BEGIN

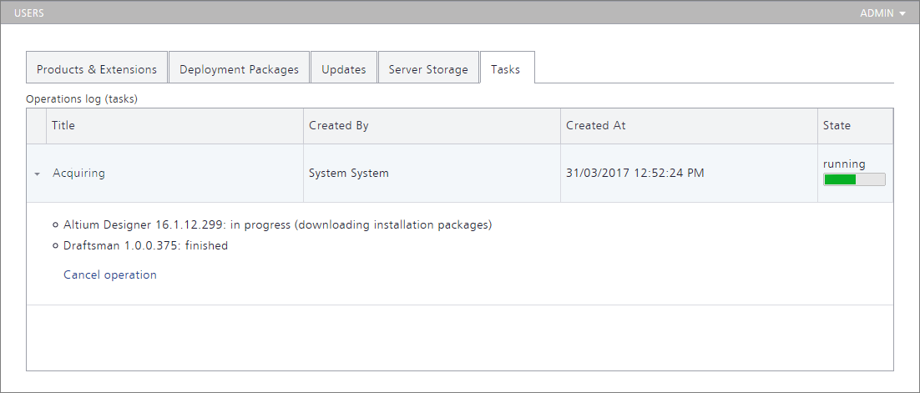Click the Created By column header

point(339,125)
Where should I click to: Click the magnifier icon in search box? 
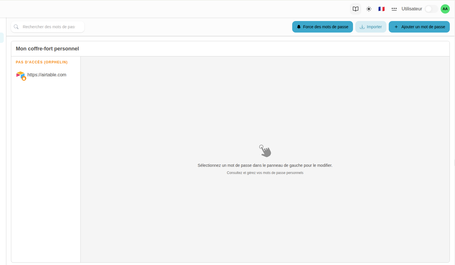coord(16,27)
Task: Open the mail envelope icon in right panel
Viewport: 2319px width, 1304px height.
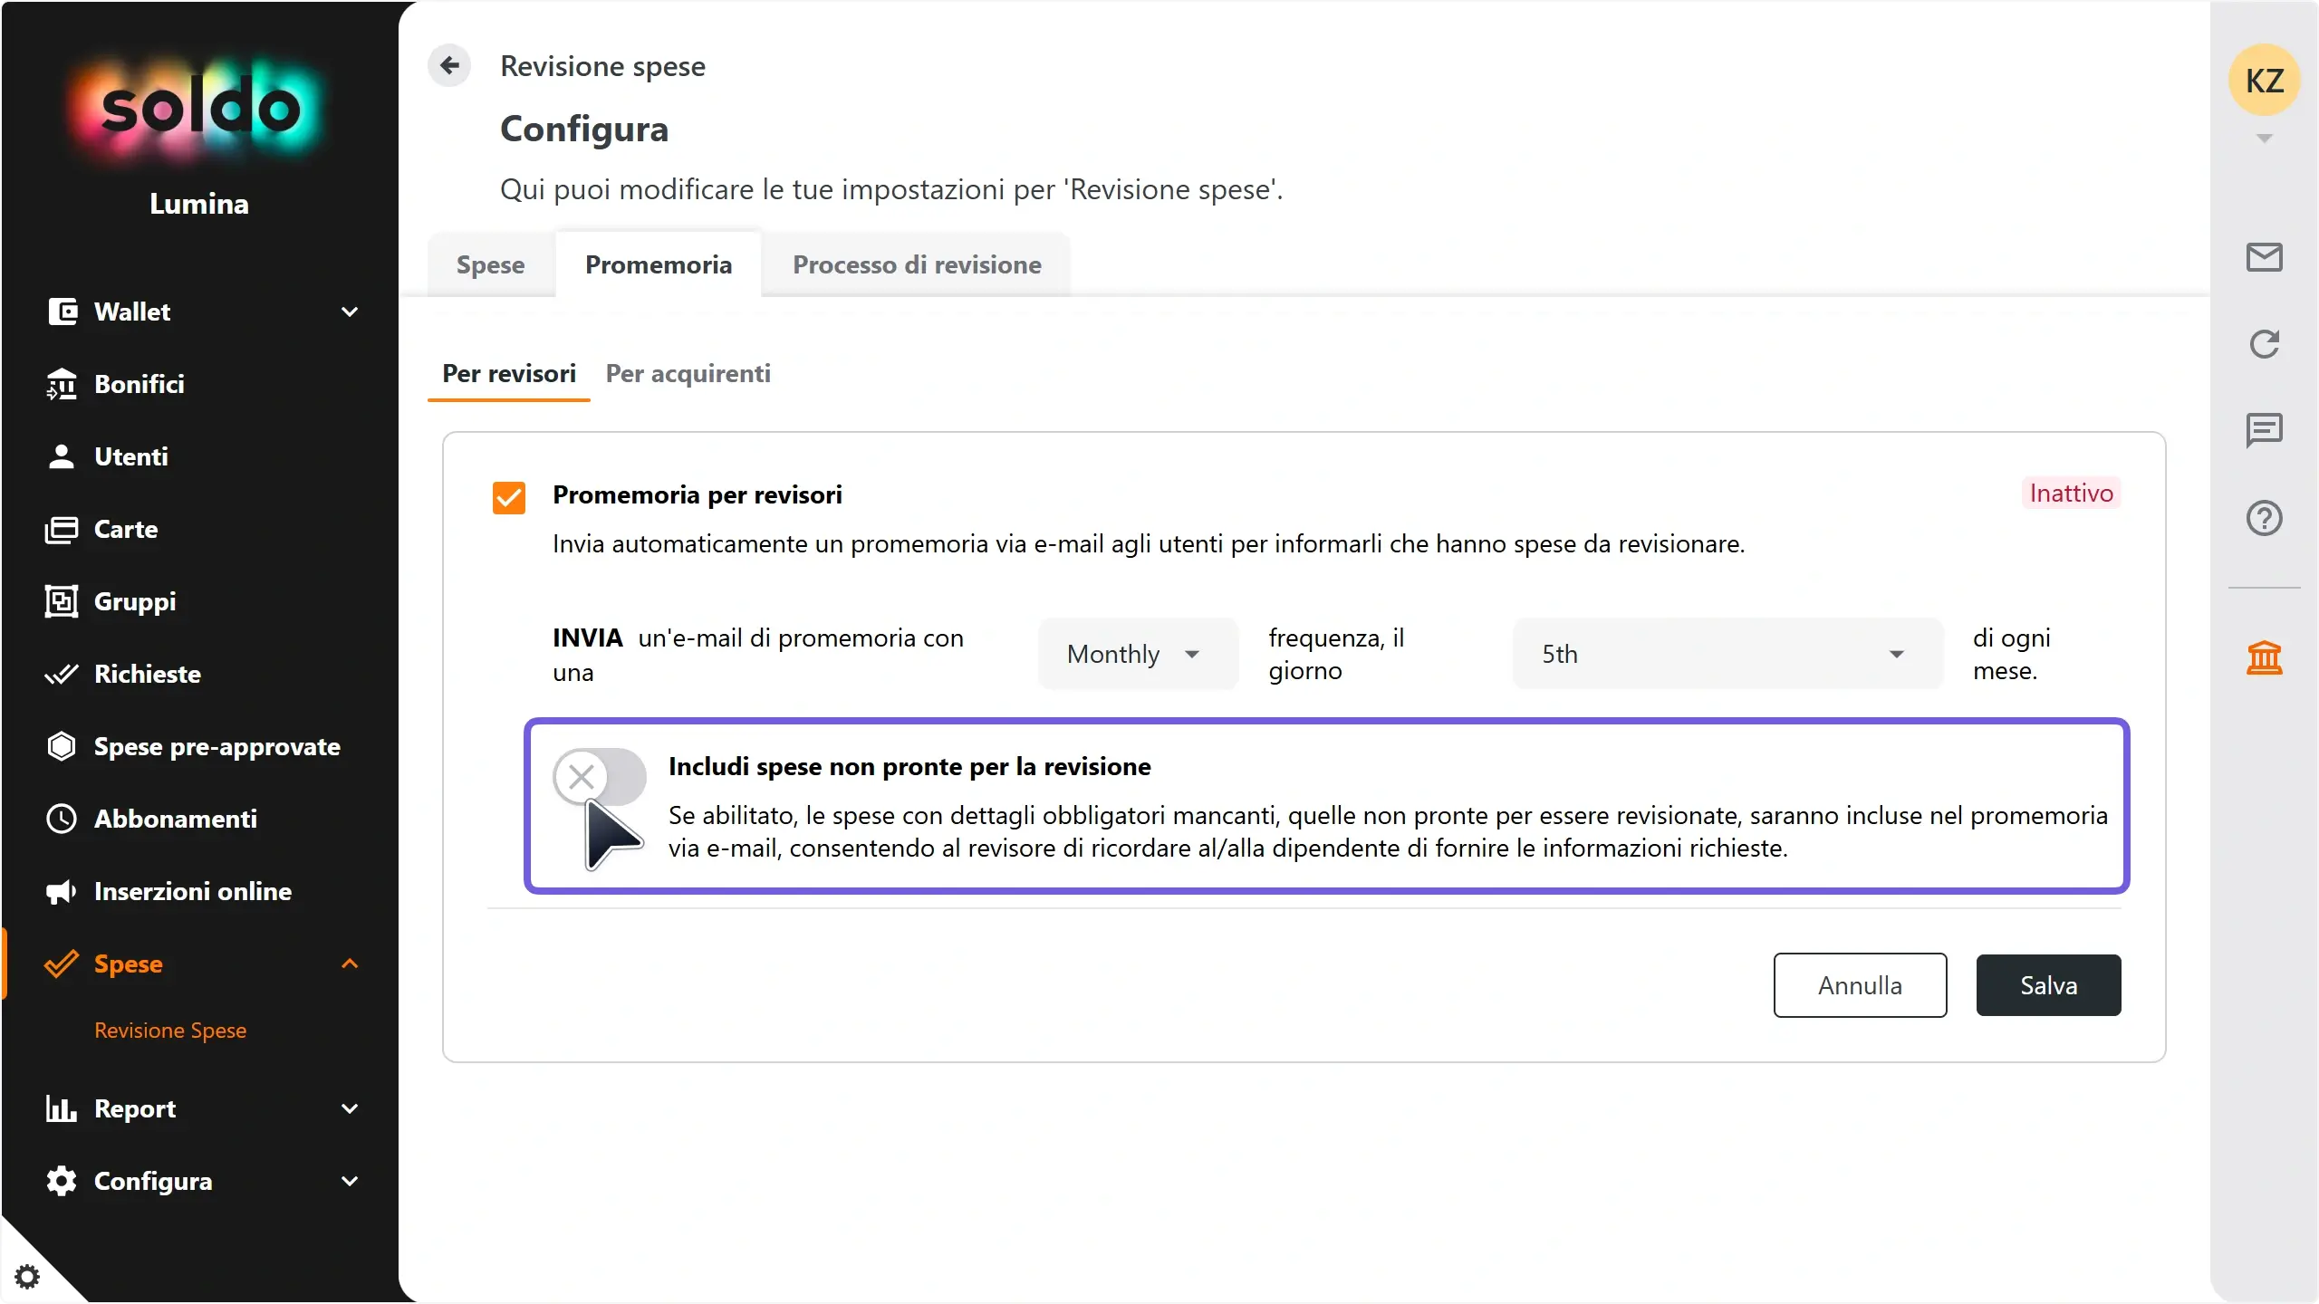Action: click(x=2264, y=257)
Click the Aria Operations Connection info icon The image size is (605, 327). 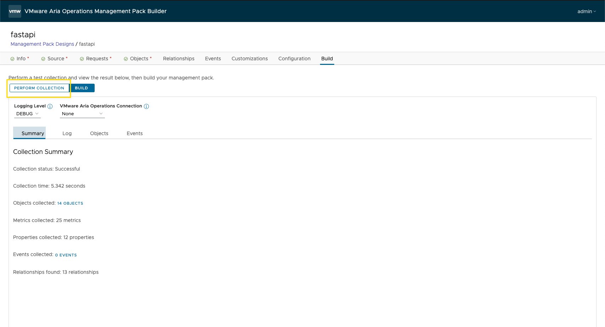146,106
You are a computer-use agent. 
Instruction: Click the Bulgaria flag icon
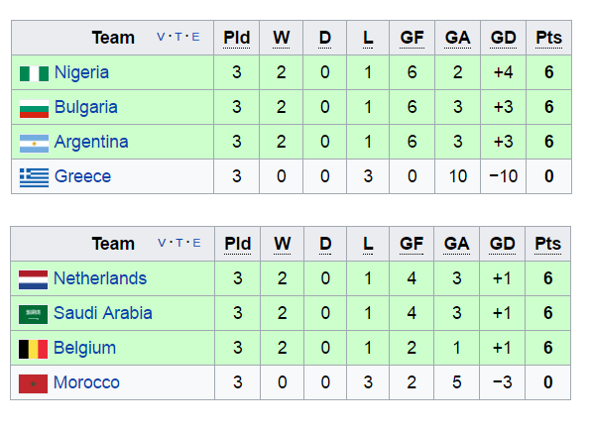[34, 108]
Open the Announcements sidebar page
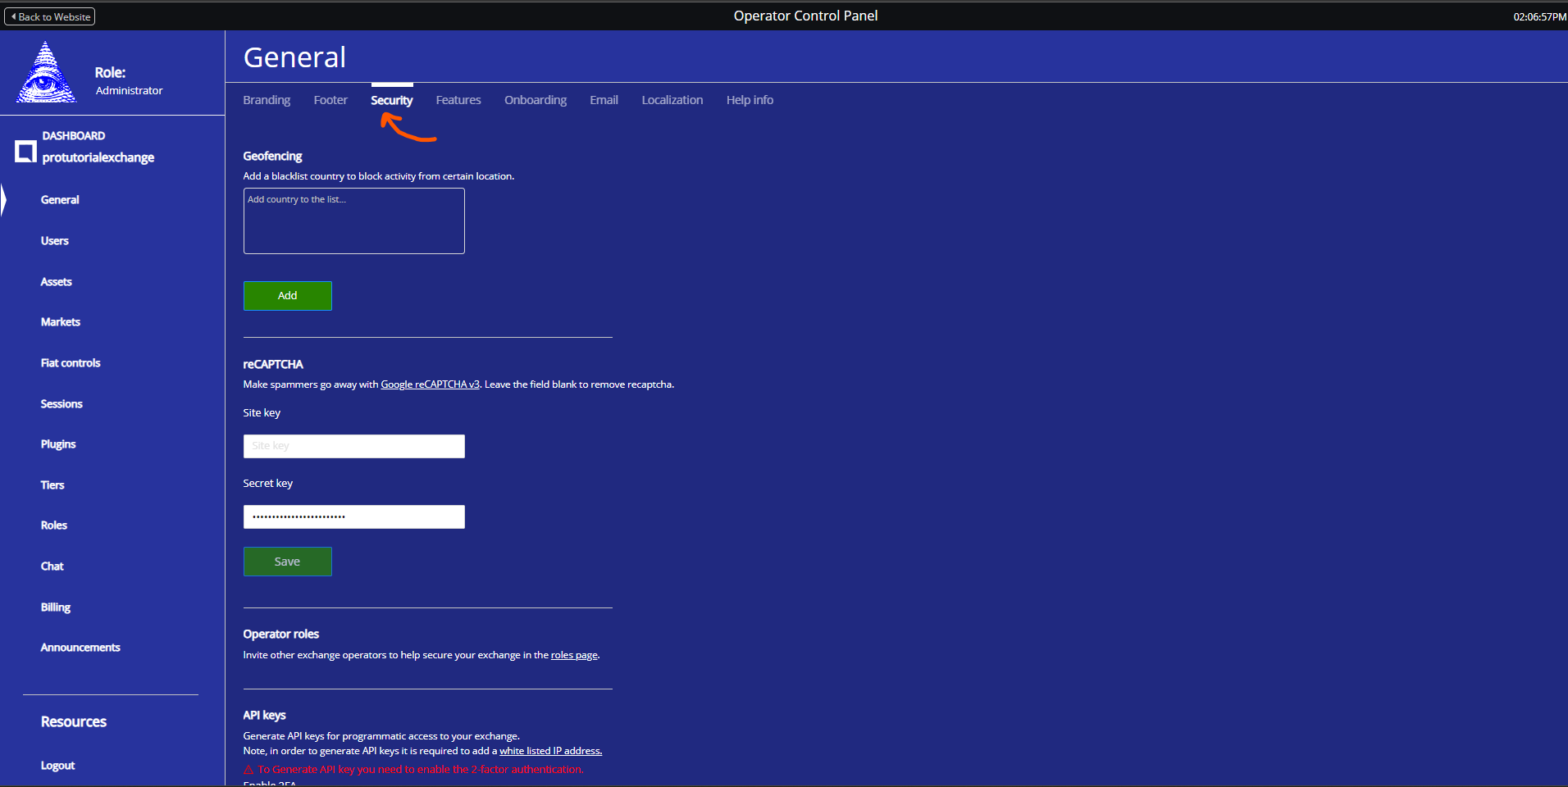Viewport: 1568px width, 787px height. coord(80,648)
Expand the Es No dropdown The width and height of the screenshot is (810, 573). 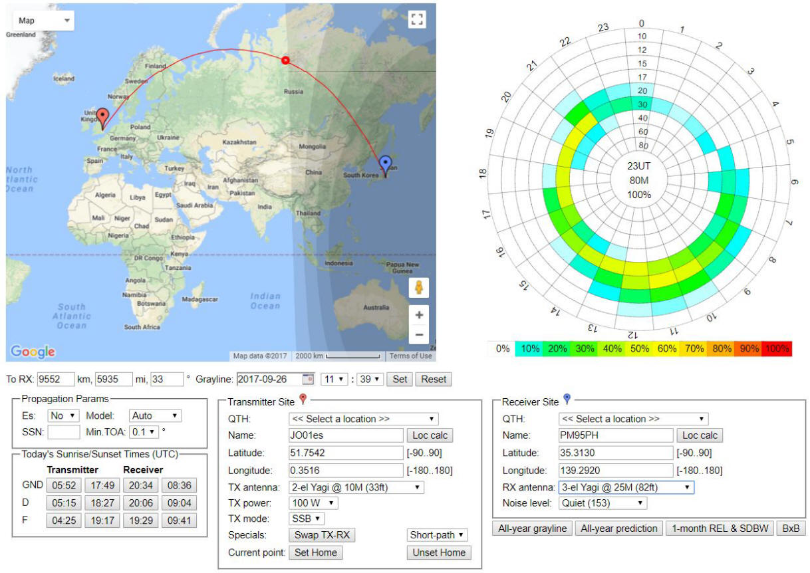click(x=64, y=415)
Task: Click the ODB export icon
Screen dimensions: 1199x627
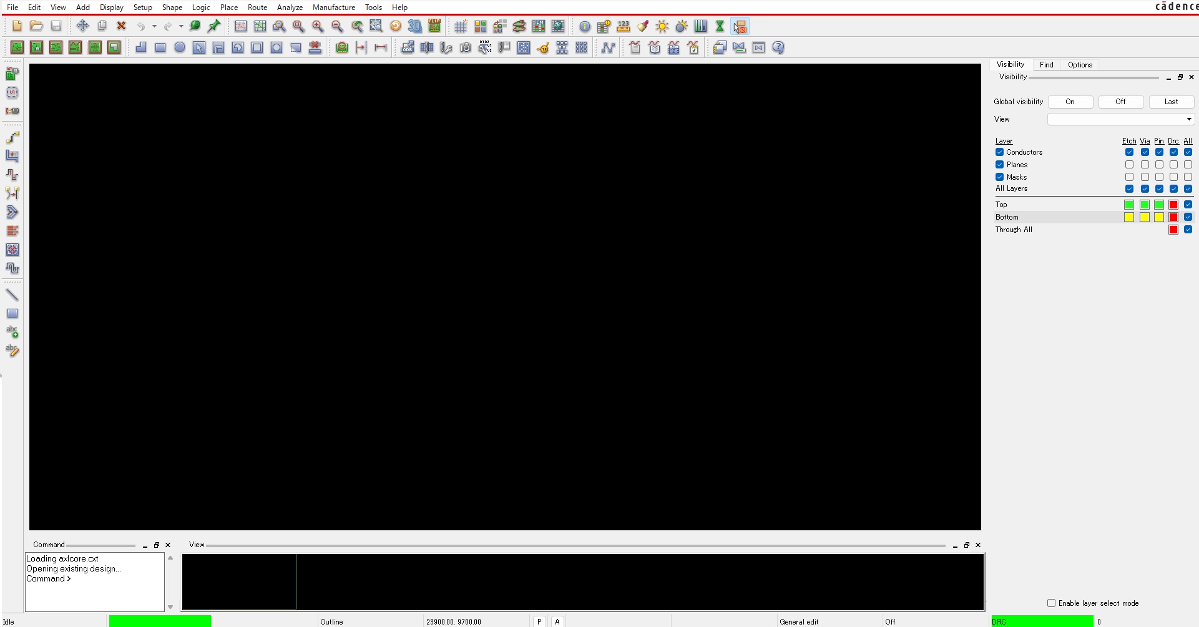Action: pyautogui.click(x=408, y=47)
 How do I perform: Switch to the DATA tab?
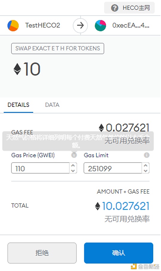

END

**What you have to do**:
Check the records above and copy each line that has the string "Task".

**Output of the exercise**:
Task: Open the mail envelope icon in right panel
Task: Click the ODB export icon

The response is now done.